## [DOCUMENT TEXT]
━━━

With this premise, Dehn had created a groundwork for an ongoing series of stories that would tell the story of the of the Planet of the Apes – that would depict how the upside-down world we discovered in the first movie and saw destroyed in the second came to be – franchise material to be sure.

Very well directed by veteran actor-turned-journeyman director Don Taylor, Escape from the Planet of the Apes initially chronicles a series of delightfully funny and charming fish-out-of-water hijinks as Cornelius and Zira acclimate themselves to the planet of the men. The fun comes to an end when the humans discover that Zira is pregnant. Worried that the birth of an intelligent ape baby may lead to the dire future for mankind and the world that Cornelius and Zira described, a sinister government official plots to kill the talking chimps and their offspring. He succeeds in doing the former and appears to succeed in doing the latter as well. But at the end of the film, we discover that Cornelius and Zira’s talking child has actually survived and is now in the care of Armando, a kindly circus owner (played by Ricardo Montalban).

Dehn continued the story in his script for the next film in the saga, 1972’s Conquest of the Planet of the Apes. Set twenty years after the events of Escape, Conquest tells us that after a plague wipes out all of the dogs and cats on earth, humans begin adopting apes as household pets. Because the apes – who are rapidly evolving – are capable of performing menial tasks, they are soon transformed into servants and finally into slaves – abused, mistreated, and subjugated slaves. Knowing of the potential dire future of mankind should apes become intelligent and gain the power of speech, the government begins exerting a tighter and tighter rein on the ape population and society in general, causing America to evolve into a totalitarian police state. As the film begins, Armando brings Cornelius’s and Zira’s now grown child – now called Caesar and for whom Armando raised as a surrogate father – to a major US city for a promotional tour. Caesar is horrified by the injustices he sees being perpetrated on his people and when he witnesses police beating a terrified gorilla, he screams out an insult. Always on alert for talking apes, the police try to take Caesar into custody but he runs off. Trying to cover for his ward, Armando turns himself into the authorities and tries to convince them that it was he who yelled out the insult. Meanwhile, Caesar takes refuge among the apes and bears witness to even more atrocities. When Armando is killed, Caesar’s rage boils over and he begins fomenting a revolt. Apes take on humans in a violent and bloody struggle (director J. Lee Thompson based his visual presentation on news footage of the 1960s Watt’s riots) and eventually win. By the end of the film, we have witnessed the birth of what will eventually become the Planet of the Apes.

Dehn had planned to conclude his origin saga in the fifth and final film in the franchise – 1973’s Battle for the Planet of the Apes. His intent had been to craft a story that directly connected the end of Conquest to the beginning of Planet by depicting the creation of an ape society and the devolution of man. Unfortunately, before the screenwriter could even begin work on his first draft he became ill and had to bow out of the project. A combination of new writers and studio mandates took Dehn’s original narrative concept significantly off course and a reduced budget, rushed shooting schedule, and some very choppy editing took it even further afield. The resulting film – again directed by J. Lee Thompson – is something of a muddle that fails to complete the circle. Nevertheless, it does explore a fascinating theme – is the future fixed or can it be changed? Specifically, is Earth’s bleak future as depicted in Beneath inevitable, or can ape and man work together to create a more peaceful and hopeful destiny for the planet? As weak as Battle’s overall story is, ending the film and the series with this potent, plaintive query is philosophically if not narratively perfect.

━━━

## [PROVIDED MATERIAL]
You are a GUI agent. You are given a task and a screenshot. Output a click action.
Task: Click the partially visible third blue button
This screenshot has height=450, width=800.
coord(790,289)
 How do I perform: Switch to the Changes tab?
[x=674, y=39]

━━━

## [THE TASKS]
- a) Based on the Planet of the Apes text, do these statements hold? Give yes or no for each, along with the deciding words quoted from the text. (i) Don Taylor directed Escape from the Planet of the Apes. (ii) Conquest of the Planet of the Apes takes place ten years after the events of Escape. (iii) Dehn completed a first draft of Battle for the Planet of the Apes before leaving the project.
- b) Proceed with the Planet of the Apes text, picking up after its final sentence.
The records have no connection to the Planet of the Apes text.

## [IN RESPONSE]
- a)
(i) Yes: "Very well directed by veteran actor-turned-journeyman director Don Taylor"
(ii) No: "Set twenty years after the events of Escape"
(iii) No: "before the screenwriter could even begin work on his first draft he became ill and had to bow out of the project"

- b)
As all good franchises should, the Planet of the Apes film series spun off in a wide variety of directions – there were two POTA television series (one live action, one animated), a line of books and several lines of comic books, as well as a slew of merchandise (including toys, games, models, trading cards, and even an Apes trash can). And more recently it has spawned an entire new series of films. Only two have been released so far, but both have been quite good, which bodes well for future installments.

I’m a big fan of the Apes series. I think the first film is a bona fide classic – an extremely well written, produced, and directed piece of cinema that is exciting, engaging, and enjoyable on many different levels; that tackles some meaty themes; and that has some very interesting things to say – and that the sequels are very worthy entertainments. I also think the Apes films offer some valuable guidelines and inspiration for the writers of modern day franchises:

The franchise story has to be a logical expansion of the tale told in the original film – Whatever its merits as an individual story, the major failing of Beneath the Planet of the Apes is that it does not extend either the narrative concepts or the themes of Planet of the Apes. Instead it takes a completely unrelated concept (the telepathic humans who worship a nuclear missile) and jammed it into the Apes universe. No matter how good the result (and sadly it wasn’t very), there was no way the film could ever be a satisfying sequel. The genius of Paul Dehn’s concept for the last three films was that it did tell a tale that was a logical extension of the original film – it told us how that world came to be and continued to explore its inherent themes (man’s destructive nature; the similarities between apes and humans; the plasticity of time, the inevitability of destiny, etc.). This is something that successful franchises (Star Wars, Back to the Future, etc.) do and unsuccessful ones (The Matrix, X-Men) do not.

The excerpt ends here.